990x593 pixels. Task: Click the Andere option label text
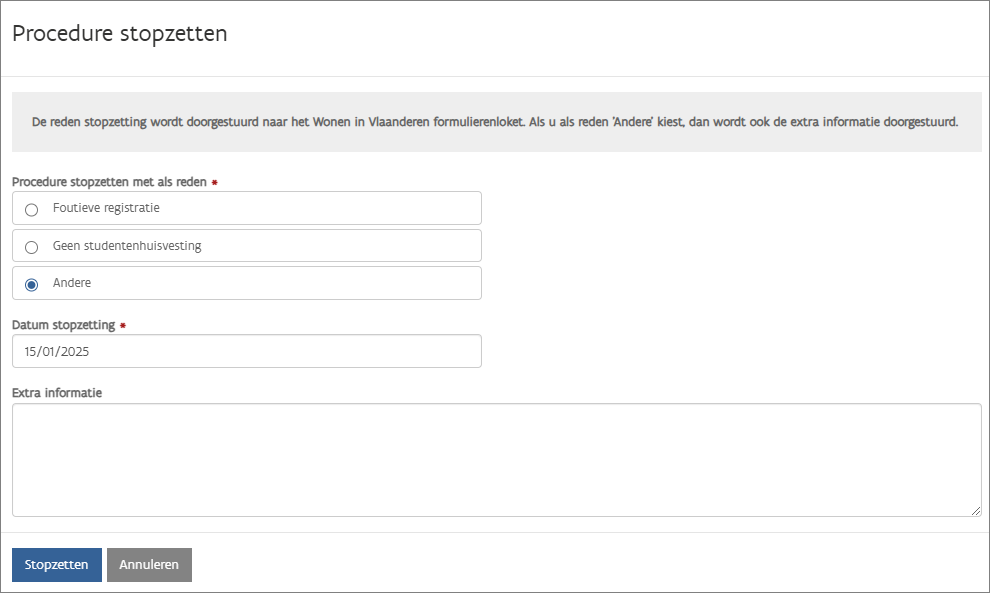(72, 283)
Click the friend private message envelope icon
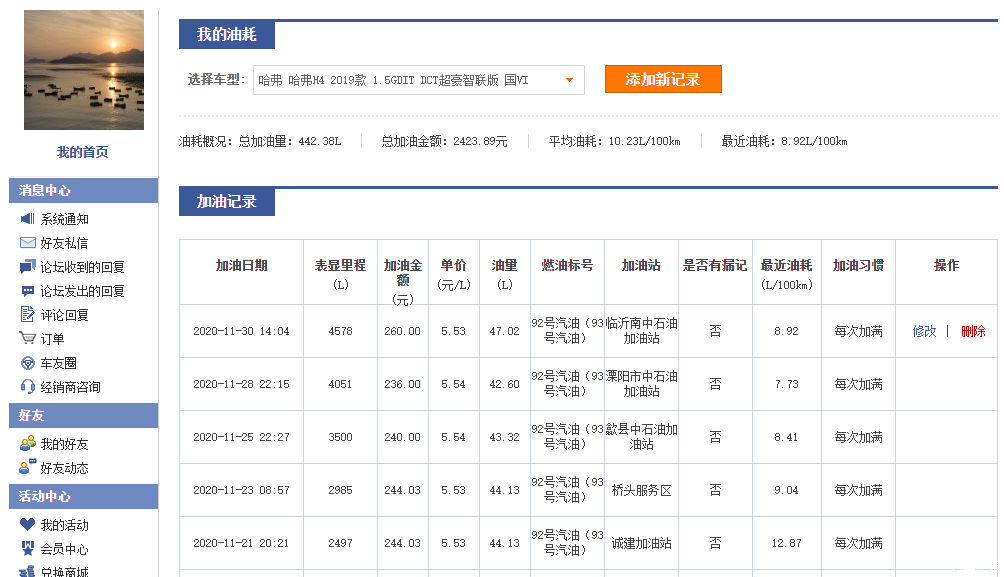This screenshot has height=577, width=1004. [27, 243]
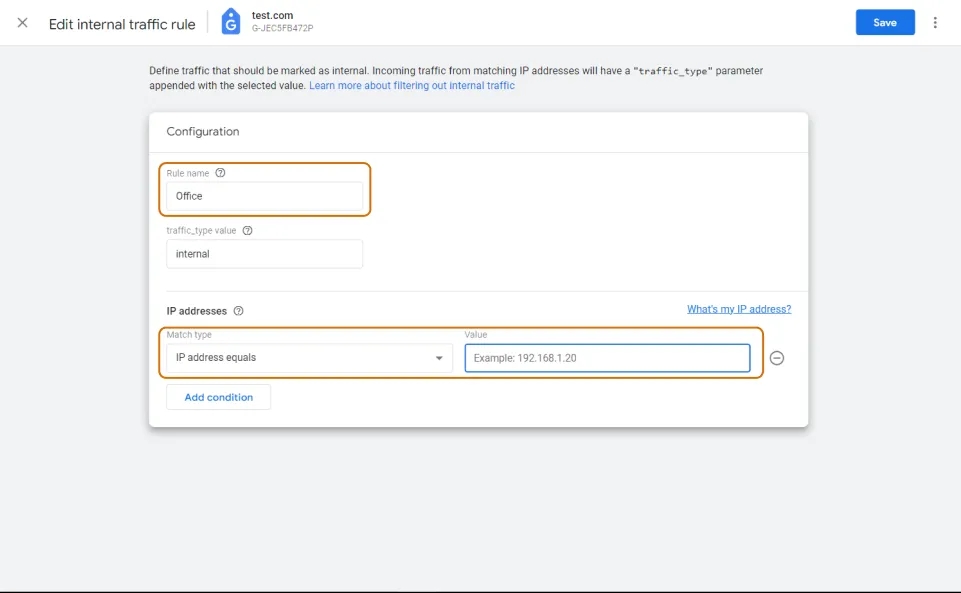961x593 pixels.
Task: Click the traffic_type value help icon
Action: point(248,231)
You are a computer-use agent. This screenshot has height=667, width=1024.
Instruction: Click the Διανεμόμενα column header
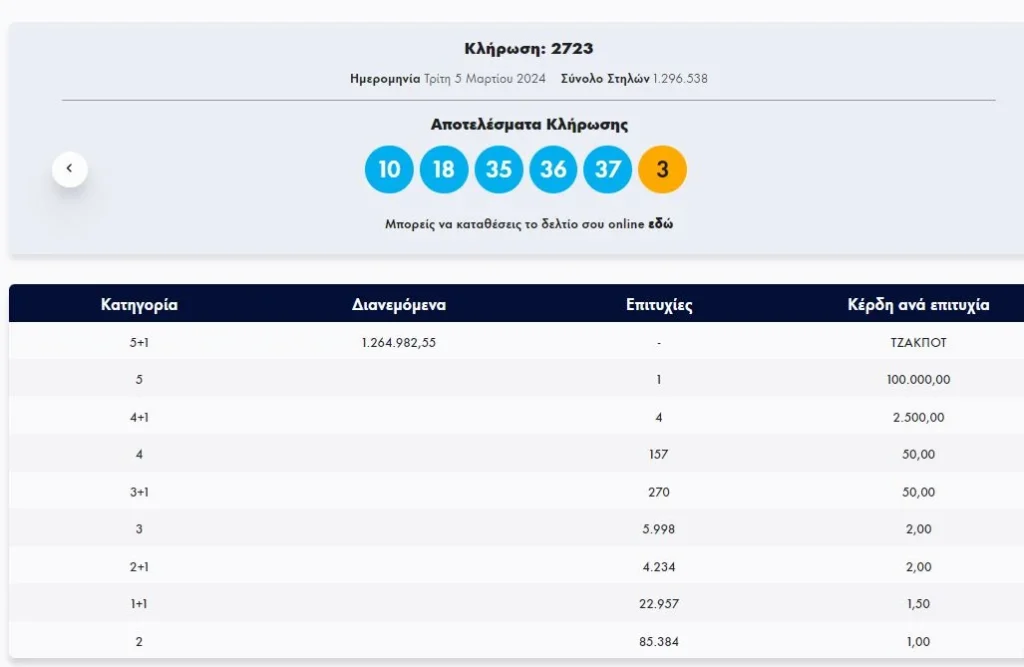click(x=399, y=305)
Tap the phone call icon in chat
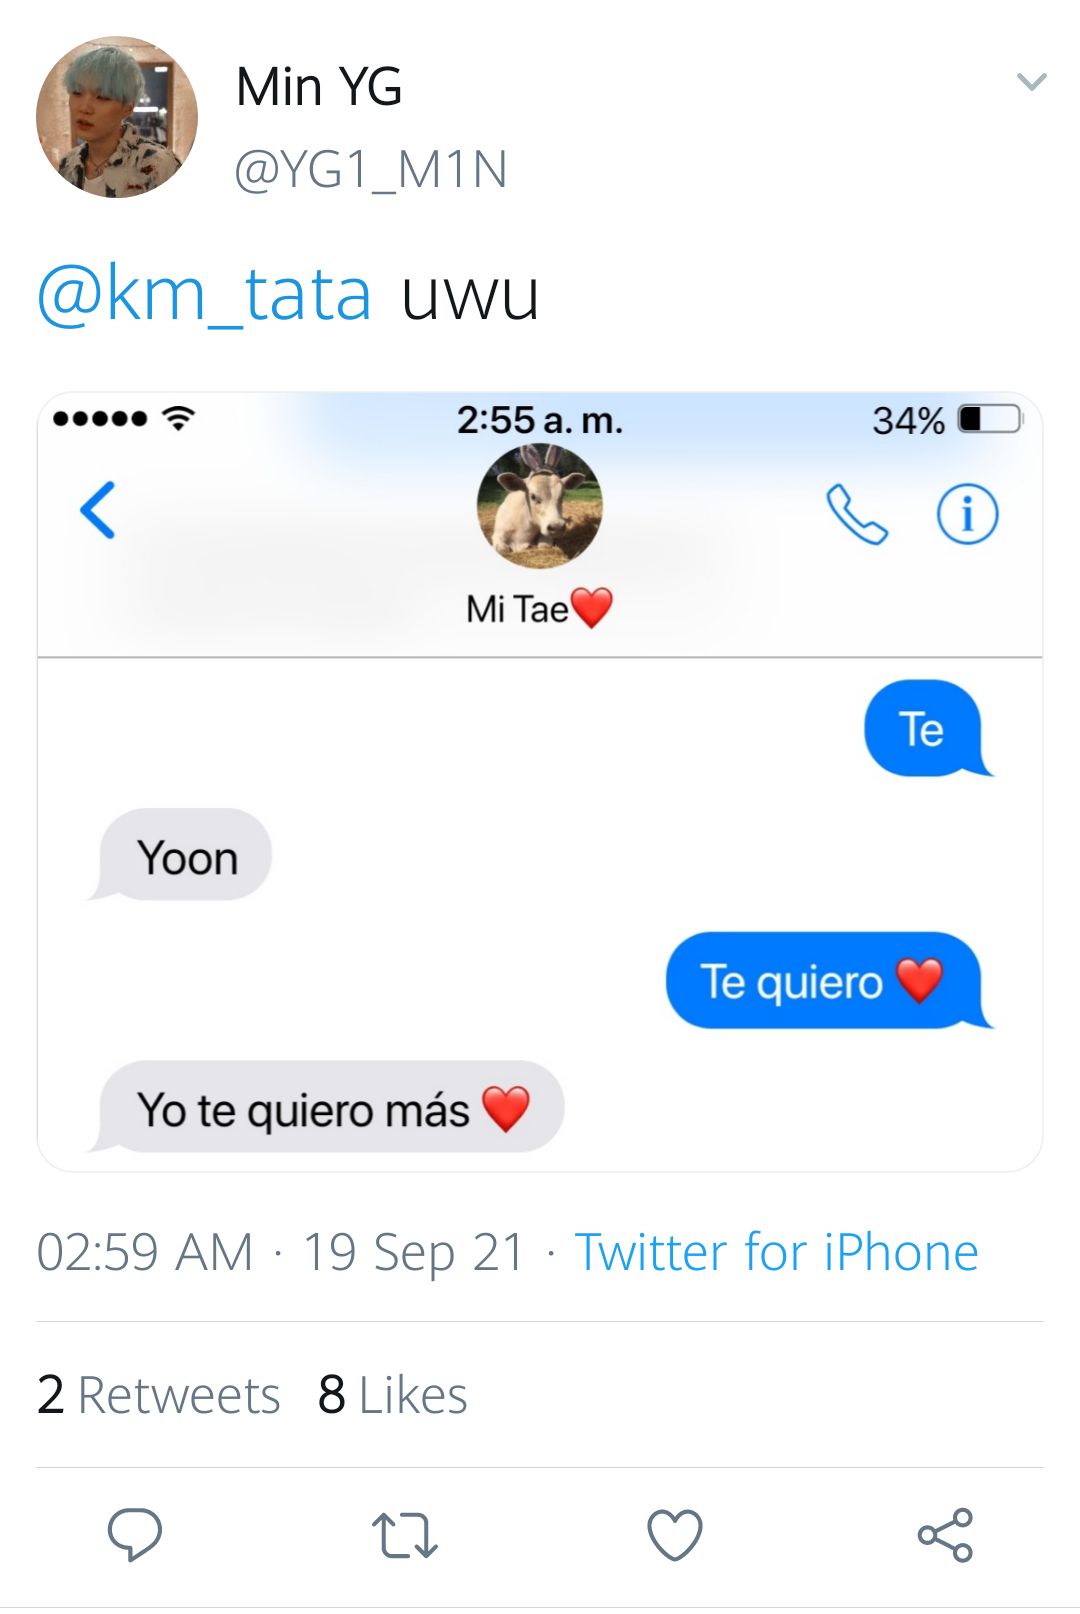Viewport: 1080px width, 1614px height. coord(857,514)
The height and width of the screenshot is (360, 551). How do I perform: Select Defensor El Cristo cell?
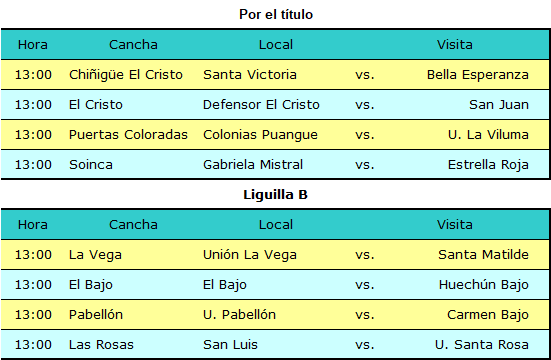(261, 104)
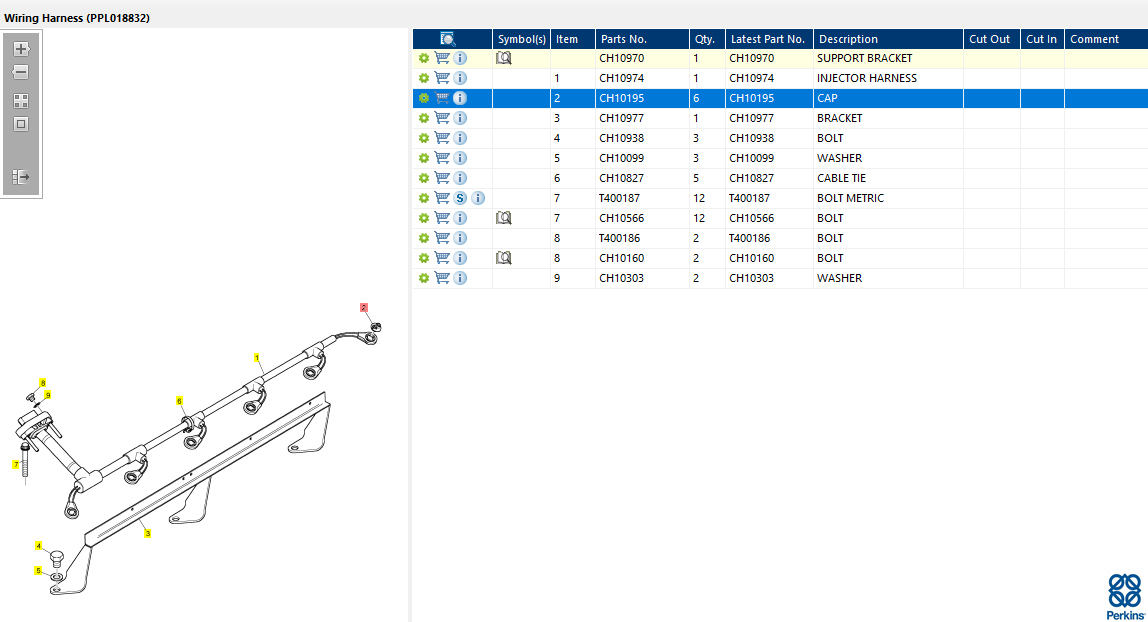1148x622 pixels.
Task: Click the S supersession icon for T400187
Action: pyautogui.click(x=460, y=198)
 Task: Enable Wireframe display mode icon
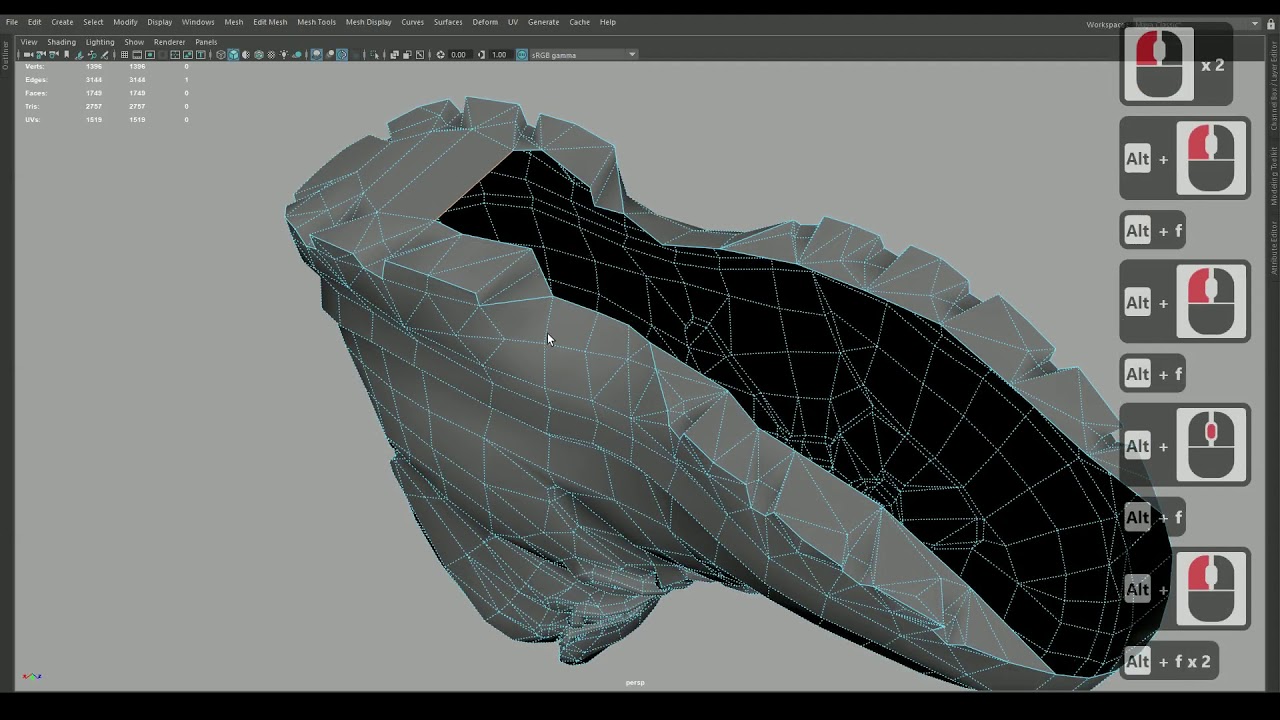221,55
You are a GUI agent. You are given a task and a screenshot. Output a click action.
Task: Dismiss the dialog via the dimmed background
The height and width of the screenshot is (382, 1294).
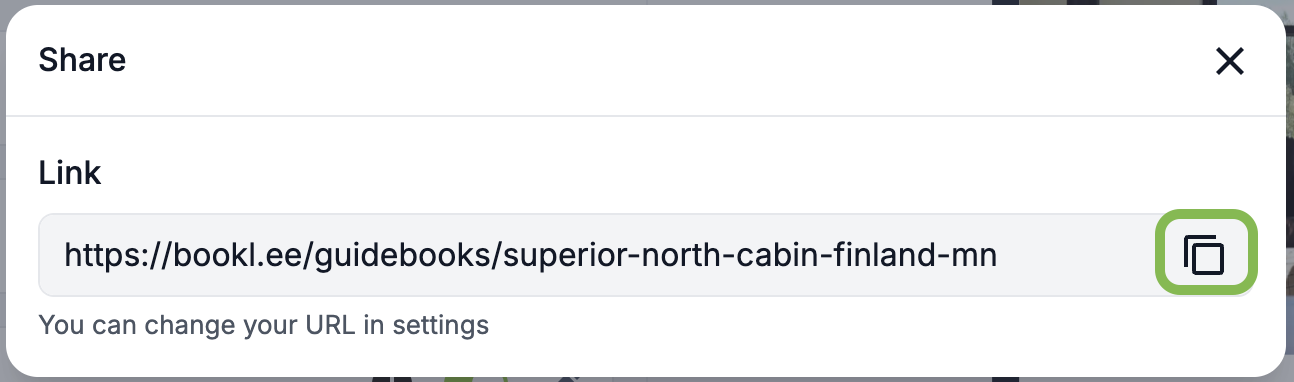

────────────────────────────────────────

- [What the task asks]:
Copy all of the data above line for line, with no changes, and leave the pictures out of your copy.

- [Solution below]:
990x593 pixels. Task: Click the Andere option label text
(72, 283)
Click the friend private message envelope icon
This screenshot has height=577, width=1004. [27, 243]
961x593 pixels.
Task: Click the traffic_type value help icon
Action: point(248,231)
You are a computer-use agent. This screenshot has height=667, width=1024.
Instruction: Click the Διανεμόμενα column header
click(x=399, y=305)
Tap the phone call icon in chat
Viewport: 1080px width, 1614px height. coord(857,514)
The height and width of the screenshot is (360, 551). How do I perform: Select Defensor El Cristo cell?
(261, 104)
1148x622 pixels.
Task: Click the S supersession icon for T400187
Action: pyautogui.click(x=460, y=198)
 Task: Enable Wireframe display mode icon
221,55
You are a GUI agent. You are given a task and a screenshot. Output a click action.
Task: Dismiss the dialog via the dimmed background
The height and width of the screenshot is (382, 1294).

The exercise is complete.